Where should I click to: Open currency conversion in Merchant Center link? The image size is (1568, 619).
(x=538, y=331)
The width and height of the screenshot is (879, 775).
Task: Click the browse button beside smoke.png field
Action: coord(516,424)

» **Aim of the exercise**
Each line of the data above must be restated word for word.

» **Solution to this problem**
Where should I click to: Open currency conversion in Merchant Center link? The image size is (1568, 619).
(x=538, y=331)
The width and height of the screenshot is (879, 775).
Task: Click the browse button beside smoke.png field
Action: coord(516,424)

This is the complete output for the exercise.